WRITING POETRY IN DIFFICULT TIMES (Feb 17-Mar 31)
WRITING POETRY IN DIFFICULT TIMES (Feb 17-Mar 31)
A GENERATIVE WORKSHOP SERIES
with RICHARD JACKSON
Tuesdays, every other week, 4 sessions
Feb 17, March 3, 17, 31 (7-9PM Eastern)
In this workshop series we will be writing not about ourselves but our experiences of the world around us. Yes, we may refer to some tragedy or misjustice, though we should focus on the experience, especially of individuals; but we may also describe a sunset, the movement of tides, something that reflects the beauty and order of the world against a depressing world history. (This workshop series will be recorded for those who register and for those who register and cannot attend.)
“What are poets for in difficult times?” wrote the German Romantic poet, Friedrich Holderlin. To which the philosopher-theologian, Walter Bruggemann, wrote in The Prophetic Imagination “every totalitarian regime is frightened of the artist…the practice of imagination is subversive.” And recently novelist Connie May Fowler shared what she sent to her workshop reminding us that we are, as writers, “Civilization Keeper[s]: “During rising tides of fascism, every word we write is an act of resistance.”

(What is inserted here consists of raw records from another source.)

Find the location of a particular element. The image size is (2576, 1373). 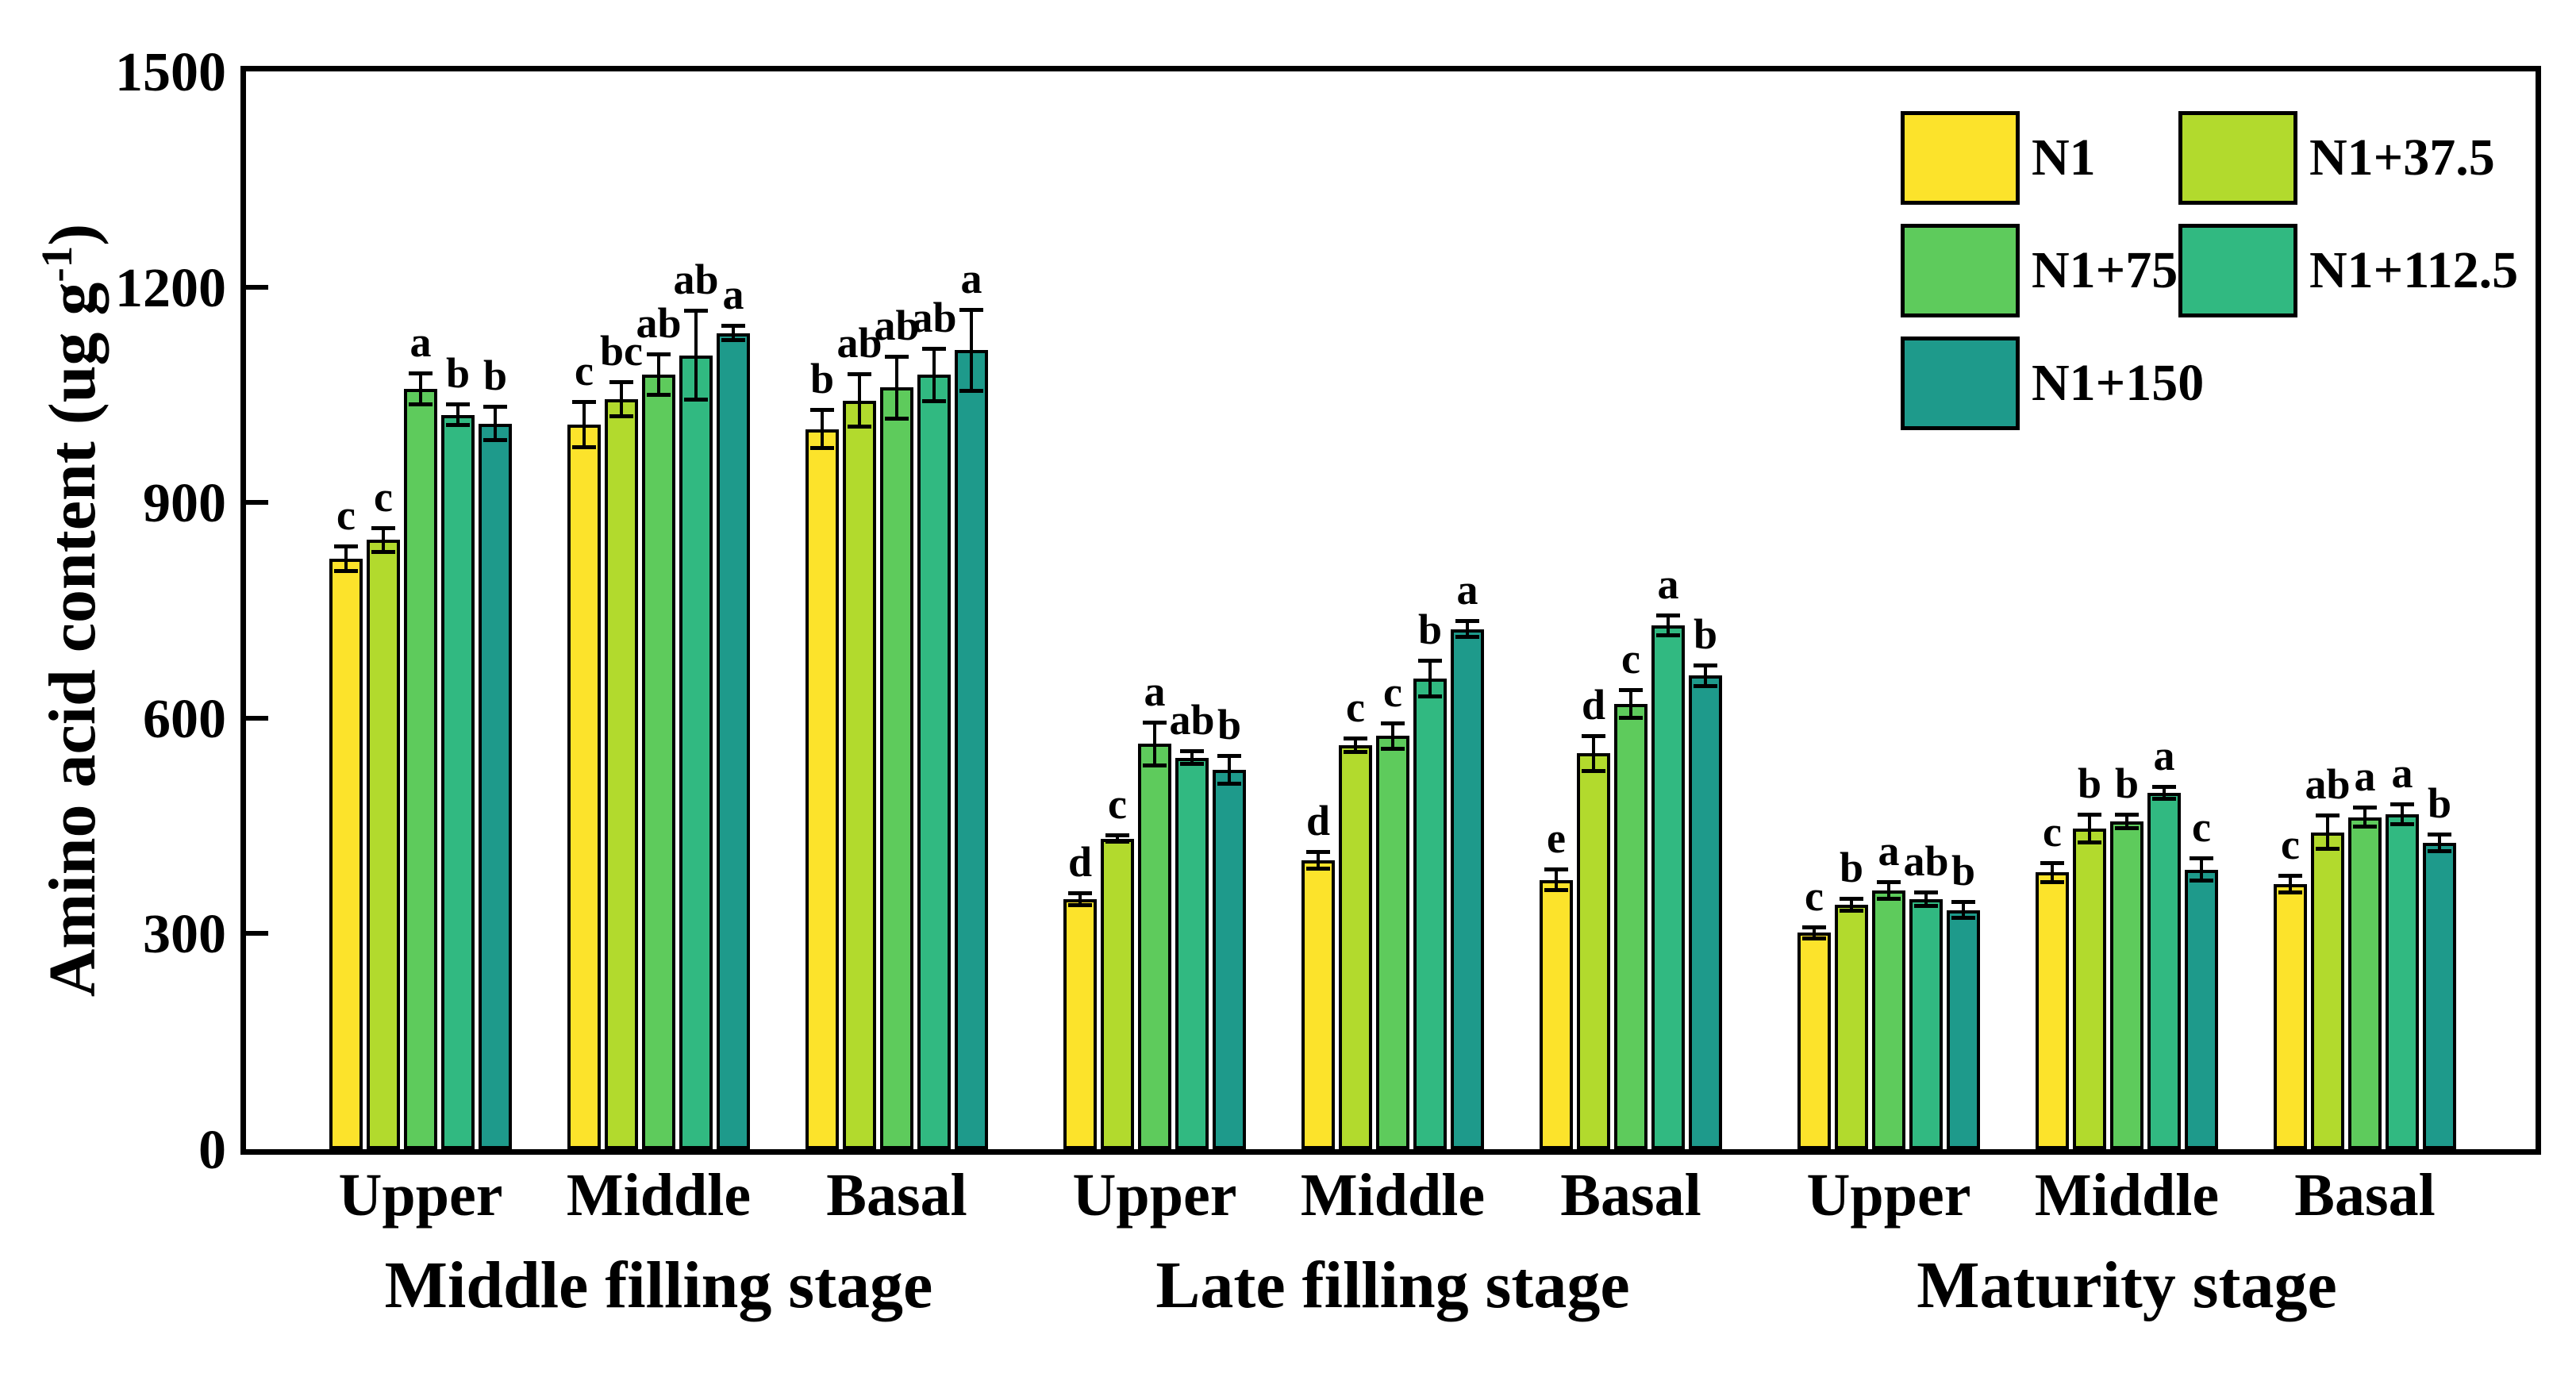

x-axis-stage-label: Middle filling stage is located at coordinates (658, 1285).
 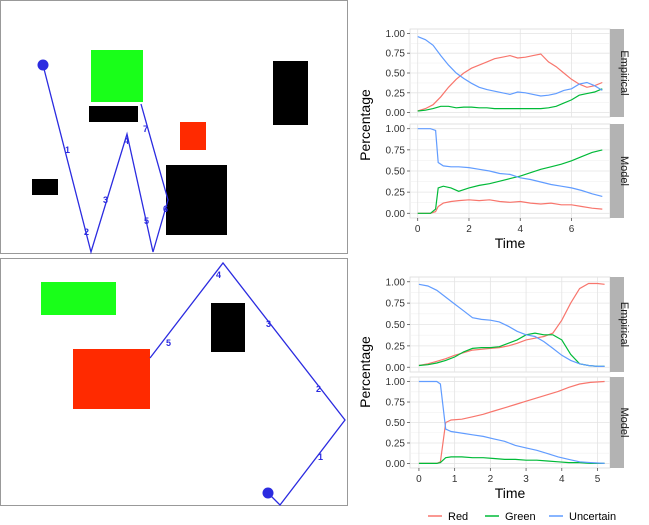 I want to click on waypoint-label: 7, so click(x=146, y=129).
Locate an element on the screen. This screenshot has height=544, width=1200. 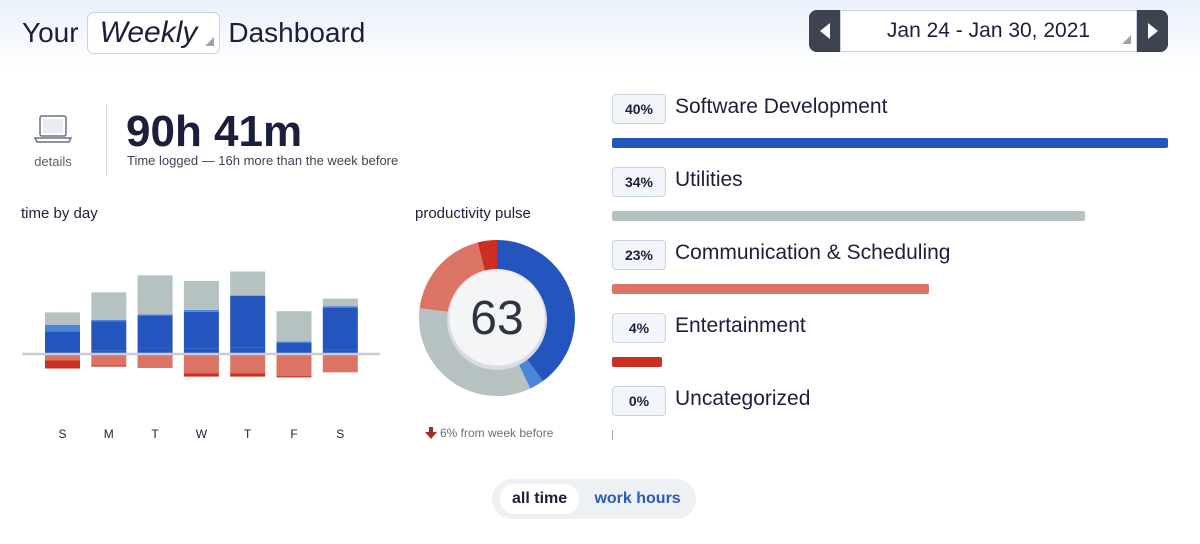
productivity-pulse-donut is located at coordinates (497, 318).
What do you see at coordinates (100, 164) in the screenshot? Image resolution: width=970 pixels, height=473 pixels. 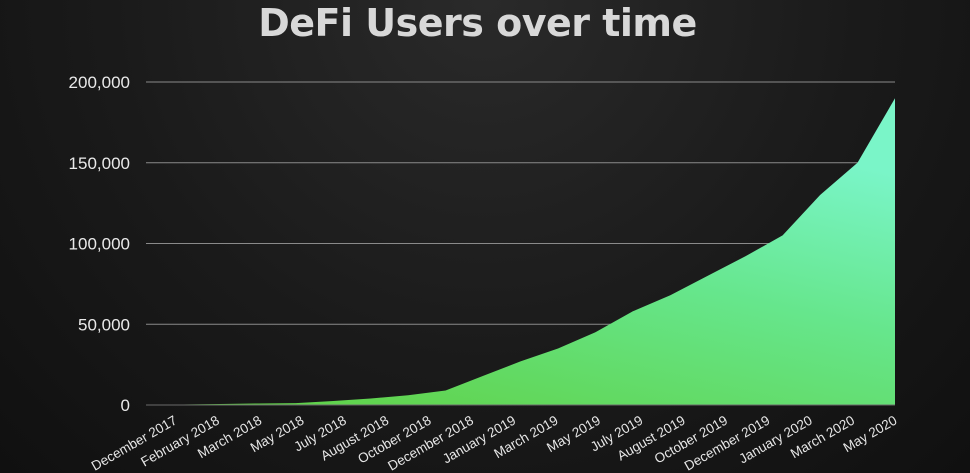 I see `y-tick-label: 150,000` at bounding box center [100, 164].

But this does not mean we should turn from the art, structure and form of poetry to mere propaganda, for as Polish Nobel laureate poet Czesław Miłosz, who lived under Stalinist and Nazi occupation, once told me during the Yugoslav wars, it is not necessary to write something directly political; one can resist by writing something well-crafted as opposed to the chaos of dictatorships, something that reaches beyond the self and into the beauty of the world around us as opposed to the ugliness of hate that infects so much of society.
So in this workshop series we will be writing not about ourselves but our experiences of the world around us. Yes, we may refer to some tragedy or misjustice, though we should focus on the experience, especially of individuals; but we may also describe a sunset, the movement of tides, something that reflects the beauty and order of the world against a depressing world history.
Let’s keep in mind Stanisław Barańczak, another Polish poet, who writes, “regardless of theme and specific address, poetry is always some kind of protest.... That's why all the metaphors and rhythms―it's just a way of putting the world's chaotic gibberish in some meaningful order and restoring the original weight to abused words. That's why all the concreteness and conciseness―to resist the engulfing power of the world's empty abstractions and statistical generalities. That's why all the speaking in first person singular and seeing things from a strictly individual perspective―it's poetry's way of standing up to the world whenever it tries to elbow the individual aside and of the stage.”